In our study, the spatial correlation between building facade sunlight exposure and LST was relatively weak, and its explanatory power ranked second to last among all factors. This may be because Landsat sensors primarily receive electromagnetic waves from the direction perpendicular to the ground, capturing little thermal radiation from building facades, resulting in a relatively weak direct impact on LST. Future research could explore the influence of building facades on urban thermal environments using drones equipped with thermal infrared sensors.

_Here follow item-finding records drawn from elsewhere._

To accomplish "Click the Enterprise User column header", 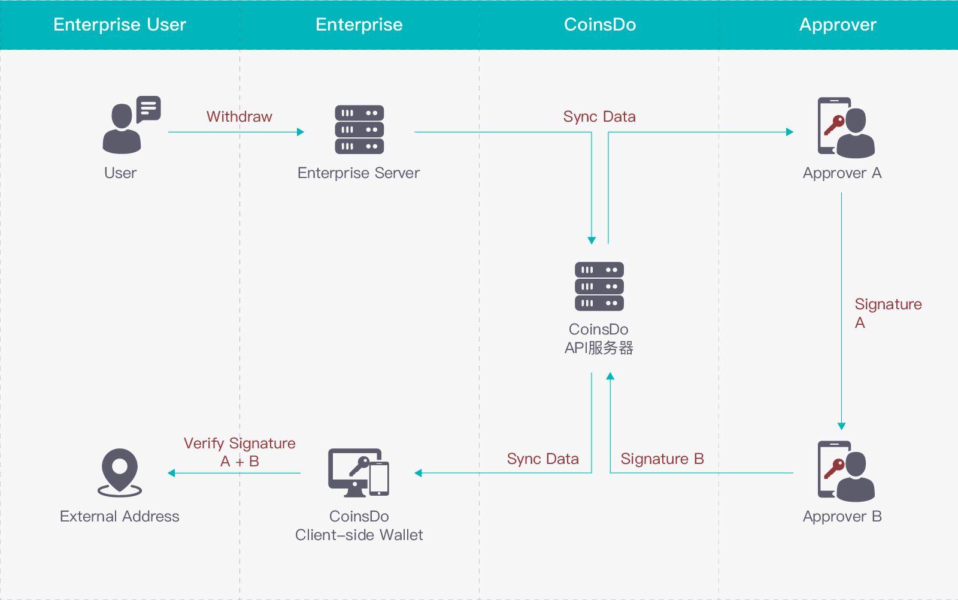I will (x=120, y=25).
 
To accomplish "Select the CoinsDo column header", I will (x=599, y=25).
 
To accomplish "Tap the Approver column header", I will (x=838, y=25).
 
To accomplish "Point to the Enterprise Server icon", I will (x=359, y=129).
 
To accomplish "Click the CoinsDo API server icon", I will (x=599, y=287).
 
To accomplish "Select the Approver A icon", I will (x=845, y=128).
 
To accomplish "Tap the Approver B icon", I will (x=845, y=471).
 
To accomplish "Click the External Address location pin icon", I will (x=120, y=472).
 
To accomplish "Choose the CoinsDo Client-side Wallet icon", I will (x=359, y=472).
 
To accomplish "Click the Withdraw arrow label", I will (x=239, y=116).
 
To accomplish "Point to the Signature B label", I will (x=662, y=459).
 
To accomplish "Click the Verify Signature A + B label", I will (x=240, y=452).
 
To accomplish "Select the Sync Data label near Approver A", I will (x=599, y=116).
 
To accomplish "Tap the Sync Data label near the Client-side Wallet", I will (x=542, y=459).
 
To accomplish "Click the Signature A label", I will (x=887, y=313).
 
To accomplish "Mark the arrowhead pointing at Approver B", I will (x=841, y=426).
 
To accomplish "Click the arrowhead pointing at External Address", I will (x=171, y=473).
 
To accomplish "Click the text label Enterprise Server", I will (x=358, y=173).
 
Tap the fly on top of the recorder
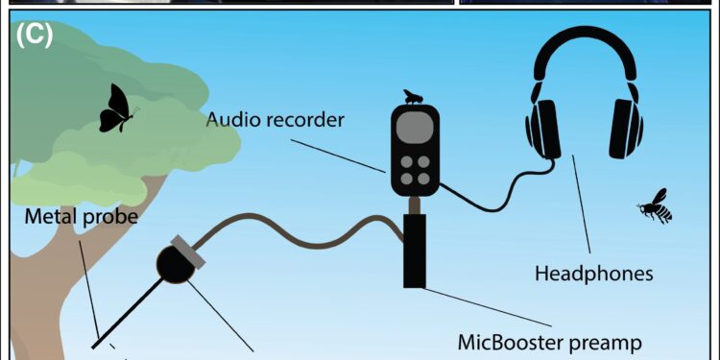(413, 96)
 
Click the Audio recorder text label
(276, 122)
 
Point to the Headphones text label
(593, 274)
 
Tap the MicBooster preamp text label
(548, 341)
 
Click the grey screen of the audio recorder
(415, 131)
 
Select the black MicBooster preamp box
(415, 251)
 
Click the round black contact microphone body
(176, 263)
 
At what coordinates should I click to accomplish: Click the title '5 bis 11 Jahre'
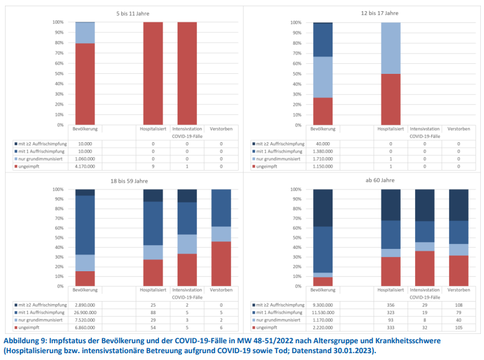coord(132,12)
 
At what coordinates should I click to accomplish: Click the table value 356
coord(391,305)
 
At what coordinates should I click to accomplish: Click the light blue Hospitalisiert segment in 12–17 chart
coord(391,48)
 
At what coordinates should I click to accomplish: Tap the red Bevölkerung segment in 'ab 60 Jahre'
coord(323,281)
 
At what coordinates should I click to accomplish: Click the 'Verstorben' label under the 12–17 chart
coord(459,129)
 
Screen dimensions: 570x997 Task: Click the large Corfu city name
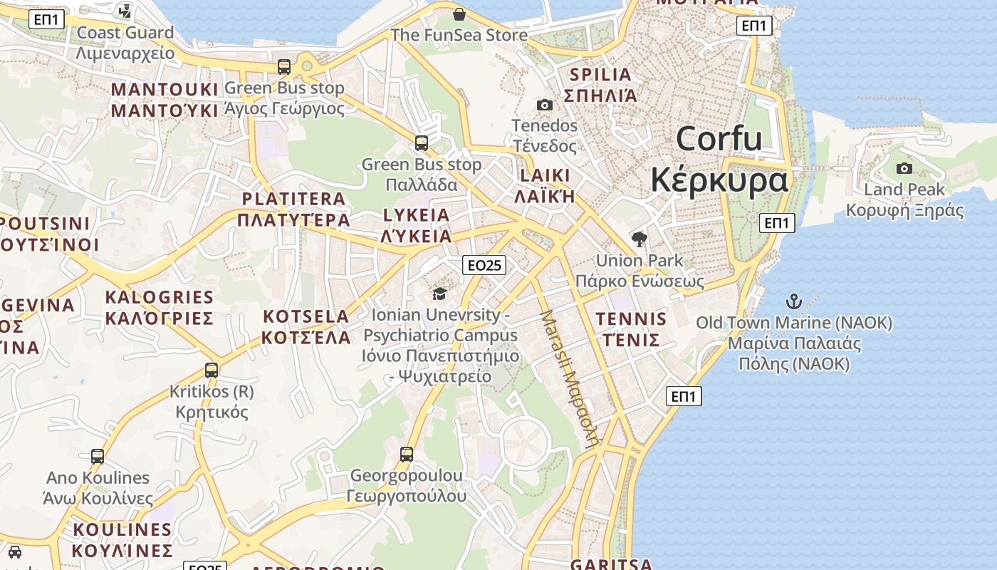719,159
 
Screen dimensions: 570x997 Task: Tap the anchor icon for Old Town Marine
794,301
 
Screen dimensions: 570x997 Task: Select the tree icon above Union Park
640,239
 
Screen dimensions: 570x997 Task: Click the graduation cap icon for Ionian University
439,294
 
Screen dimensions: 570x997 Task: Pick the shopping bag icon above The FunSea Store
459,14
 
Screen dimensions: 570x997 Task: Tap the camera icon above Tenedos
545,105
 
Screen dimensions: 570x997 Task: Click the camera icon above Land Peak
904,169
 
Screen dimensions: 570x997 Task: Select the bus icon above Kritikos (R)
212,370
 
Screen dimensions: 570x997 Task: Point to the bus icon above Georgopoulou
407,454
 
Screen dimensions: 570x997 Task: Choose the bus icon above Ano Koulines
98,456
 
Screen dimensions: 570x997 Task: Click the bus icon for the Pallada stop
422,143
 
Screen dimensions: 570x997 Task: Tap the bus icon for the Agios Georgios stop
284,67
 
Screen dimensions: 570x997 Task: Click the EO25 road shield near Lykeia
484,266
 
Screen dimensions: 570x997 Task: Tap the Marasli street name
569,378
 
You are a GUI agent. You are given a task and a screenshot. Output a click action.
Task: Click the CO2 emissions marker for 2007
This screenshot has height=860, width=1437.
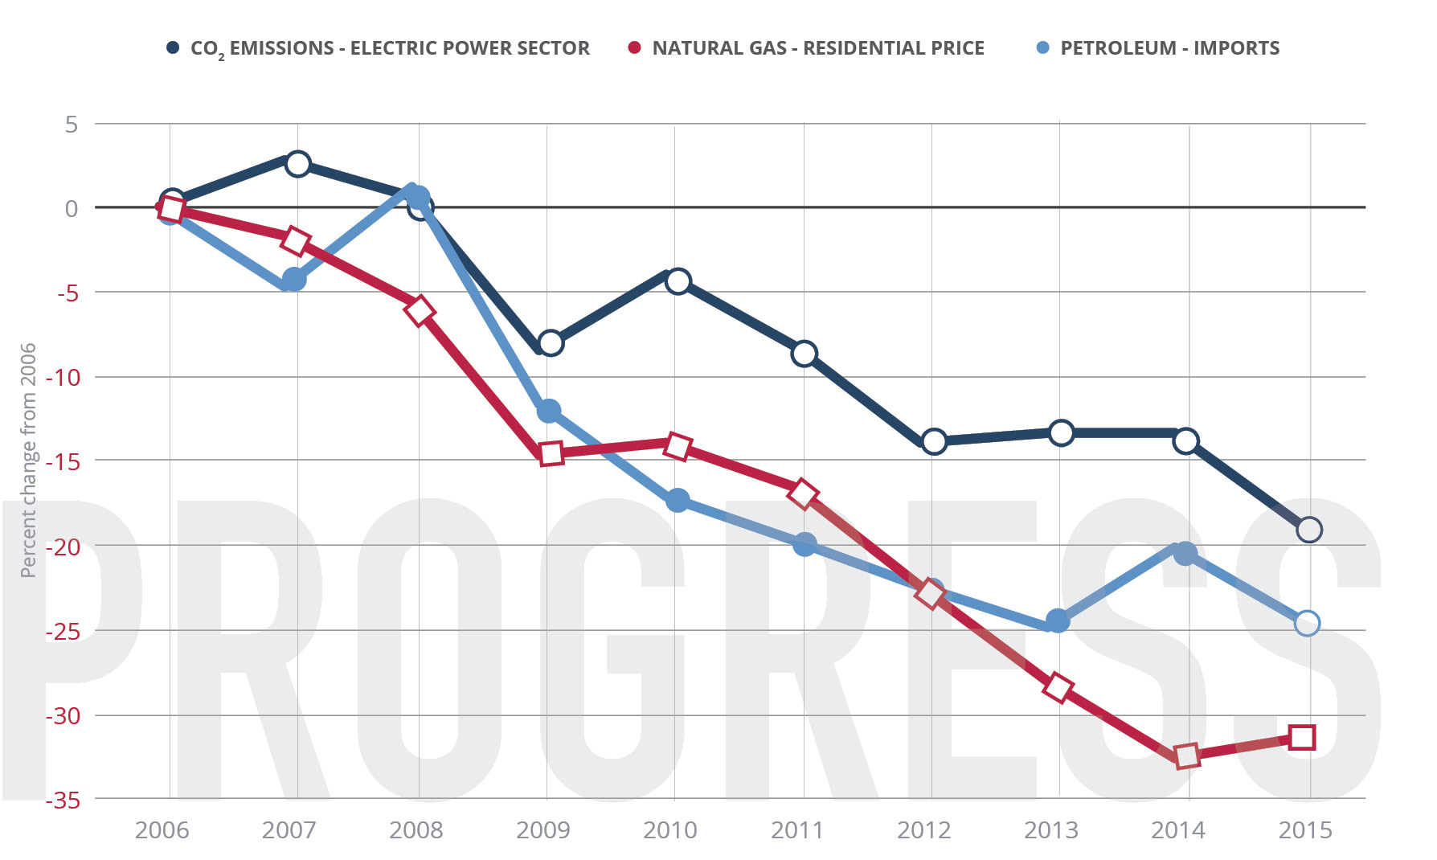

The positive effect of population density on LST has been demonstrated by many studies [39]. While our results are consistent with this, they also show that population density had the lowest explanatory power among all factors. Zheng et al. [40] also pointed out that, compared to population density, impervious surface and green space indicators played a more dominant role in affecting surface temperature. Therefore, population density tends to influence LST indirectly through other urban elements, such as building density, road networks, and AHF, rather than being a primary driving factor.

5. Conclusions

This study enhances the understanding of the UHI effect by precisely identifying the sunlight exposure areas of urban structures, uncovering the distinct impacts of building roof and facade exposure, road exposure, population density, and AHF on LST. The findings indicate that roof and road sunlight exposure are the primary drivers of LST in both cities. AHF had a stronger influence in Hefei, characterized by higher economic activity, while in Xuzhou, roof and road exposure played a more significant role. The impact of building facade exposure on LST was minor, with population density contributing the least. Factor interaction analysis showed that in Hefei, the combined effect of roof exposure and AHF was most influential, whereas in Xuzhou, the interaction between roof and road exposure primarily drove LST increases.

Therefore, to effectively mitigate the urban heat island effect, it is recommended to optimize building layouts and heights in urban planning, increase greenery on building roofs and roads, and reduce the impact of road sunlight exposure on LST. Additionally, making efficient use of building shadow effects and taking measures to reduce AHF emissions will help lower local LST and enhance thermal comfort in the urban environment.

Future research could incorporate advanced technologies such as drone-based thermal infrared imaging to obtain more accurate 3D building shapes and temperature characteristics. This approach would enable a deeper investigation into the influence of building structures and roads on LST across diverse urban layouts and climatic conditions, offering more tailored strategies to mitigate the urban heat island effect.